The earliest record for ratooning, in a crop plant, can be traced back to the Vedic period in India. The Atharvaveda mentions that farmers cultivating barley (yava) used to cut barley plants many a times (20/125/2, Richa or Shloka No. 5755).[1][unreliable source?]

Chinese records of sugarcane ratooning exist from 1757, in Fujian Province.[2]

Etymology[edit]

The word "ratoon" probably owes its origin either from the Latin words retonsus, meaning "to cut down" or retono, which means "to thunder back" or "resound".[3] In Spanish, the close words retoño/retoñar mean "sprout"/"to sprout".[3]

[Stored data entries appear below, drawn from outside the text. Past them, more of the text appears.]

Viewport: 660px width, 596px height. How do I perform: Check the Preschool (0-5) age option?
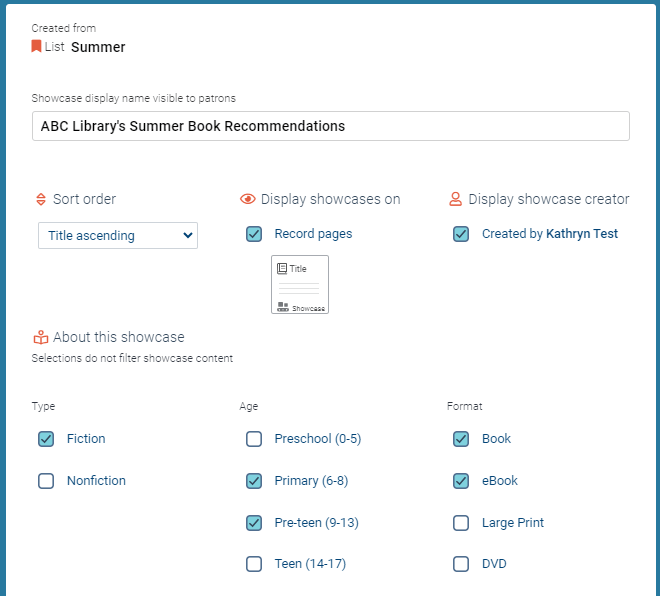pyautogui.click(x=254, y=439)
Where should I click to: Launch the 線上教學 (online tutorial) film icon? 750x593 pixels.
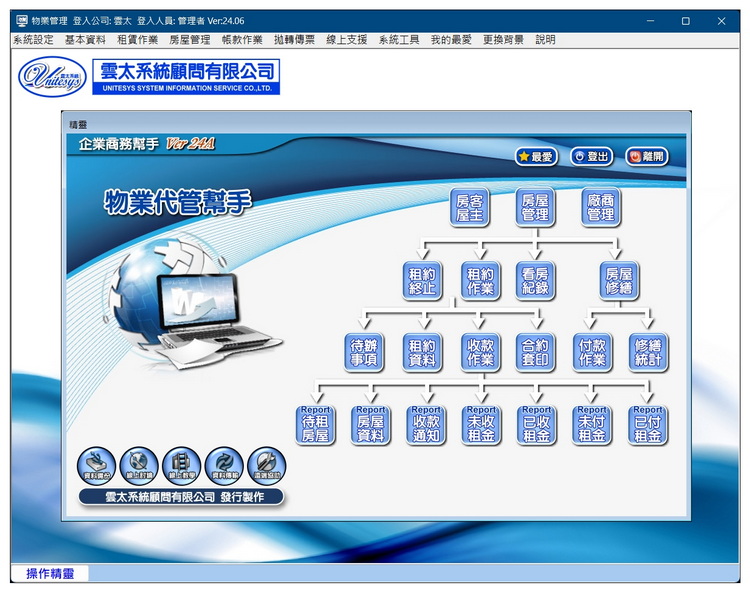pyautogui.click(x=181, y=465)
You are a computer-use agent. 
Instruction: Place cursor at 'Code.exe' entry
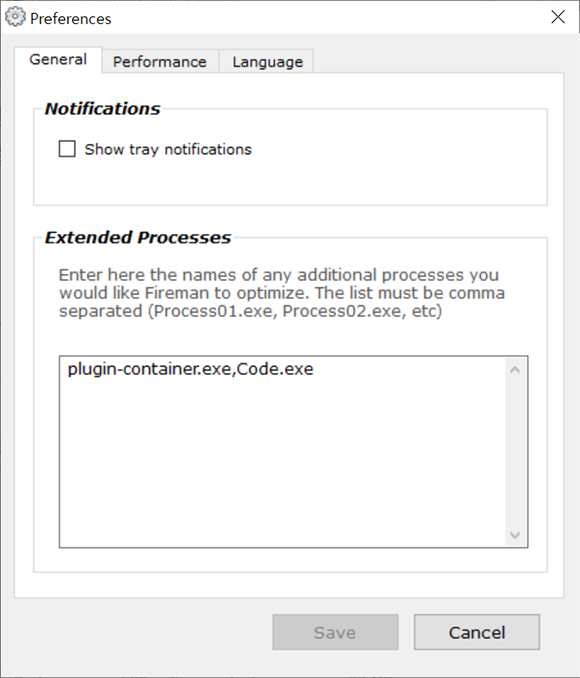coord(275,369)
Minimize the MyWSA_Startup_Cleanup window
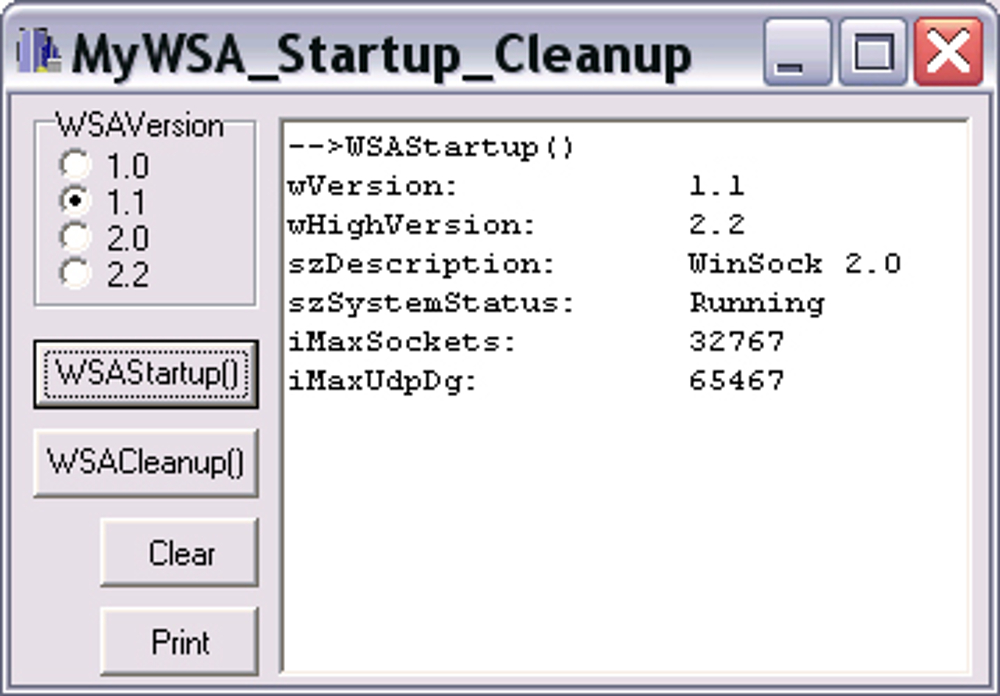The height and width of the screenshot is (696, 1000). click(796, 52)
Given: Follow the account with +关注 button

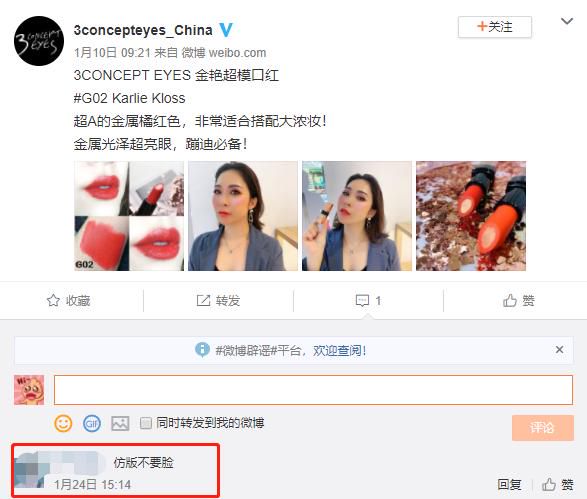Looking at the screenshot, I should pos(495,27).
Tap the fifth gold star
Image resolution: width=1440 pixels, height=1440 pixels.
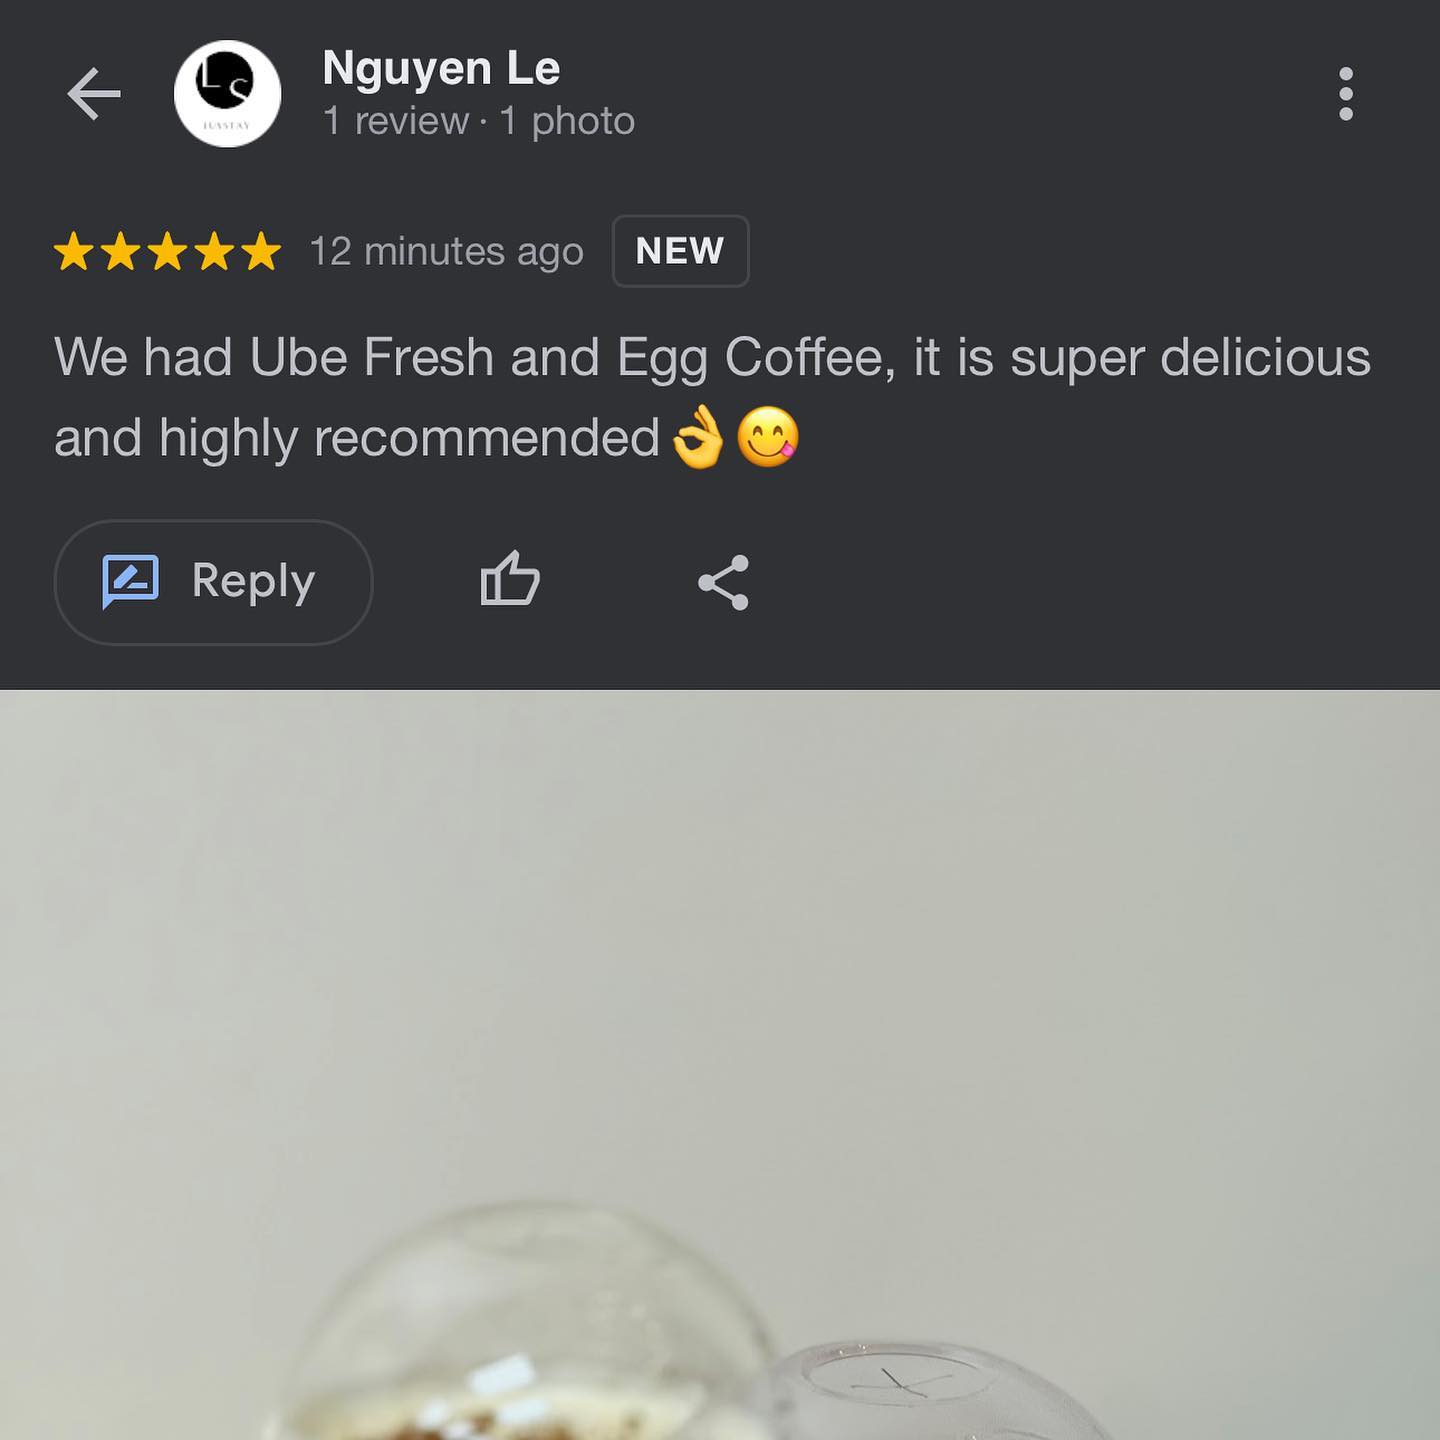tap(261, 251)
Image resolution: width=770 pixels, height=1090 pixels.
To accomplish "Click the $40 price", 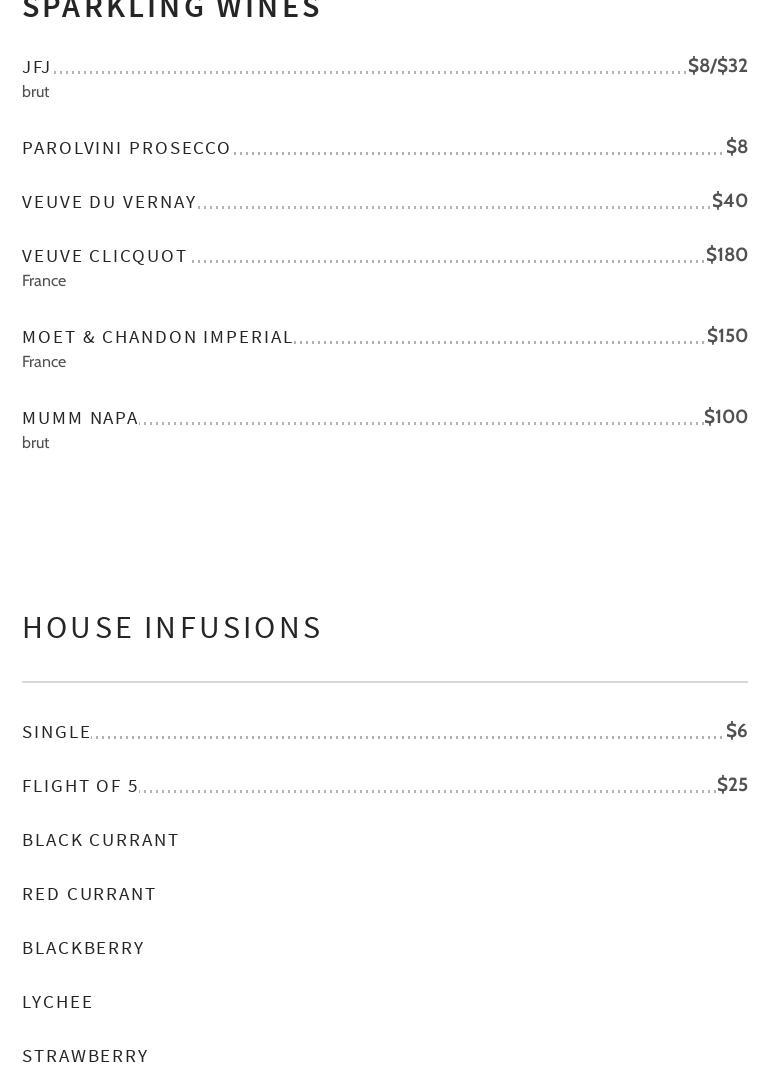I will coord(729,201).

Terminology of ratooned crops varies, based on how far the crop extends from the original planting. The first harvest is called the "plant crop"[3], "main crop"[4] or "principal crop".[4] Subsequent harvests are called "first ratoon", "second ratoon", etc.[3][4]

In sugarcane[edit]

Ratooning is an ancient method of propagation in sugarcane in which subterranean buds on the stubble (the part of cane left underground after harvesting) give rise to a new crop stand, which is usually referred to as the 'ratoon' or the 'stubble crop' as opposed to 'plant crop', which is raised from seeds or seedlings. Ratooning reduces the cost of cultivation by dispensing with additional seed material and some cultural practices such as land preparation and preparatory irrigation (palewa). It also results in early ripening of canes by at least a month or so, thus it adds to the effective crushing period. Sugarcane has a tremendous ratooning potential, and the oldest cultivated ratoon, being ratooned since 1757, in East China, in Fujian Province, stands to its testimony. The number of ratoons in sugarcane production cycles varies throughout the world, i.e., from one plant crop in Indonesia and some parts of China, one plant crop and a ratoon crop in India, Fiji and some parts of China, to six or more successive ratoons in Mauritius, Cuba, Venezuela, clayey soils of Zimbabwe, some parts of Puerto Rico, etc. The later is also referred to as multiple ratooning. A decline in cane yield in successive ratoon crops, the so-called "ratoon decline", on the order of 20%, had been reported from many sugarcane-growing areas in India; the decline is more (up to 40% ) in subtropical India. Causes for this decline are: poor ratoon management, inherited differences in potential (ratoon) productivity, increasing incidence of diseases (like smut, grassy shoot disease, and red rot) which result in stands with gaps (studies conducted in India have shown that a gap over 10% significantly affects productivity of a ratoon crop), relatively less efficient enzyme systems (particularly nitrate reductase) activity, in vivo and prevalence of low temperatures during harvest, especially for early-ripening varieties and ratoon crop(s) in subtropical India which affects sprouting of stubble buds, etc. Insect pests also assume importance in a ratoon crop as: stubble acts as a 'carry-over' of the inocula of pests both for coming up ratoon and for the neighbouring sugarcane crop(s), improperly looked-after crop gets infested by a number of insect pests, emerging sprouts of a ratoon crop favour rapid development and multiplication of some of the insect pests, and insect associated with stubble affect sprouting causing gaps which ultimately affect productivity of the ratoon crop, per se.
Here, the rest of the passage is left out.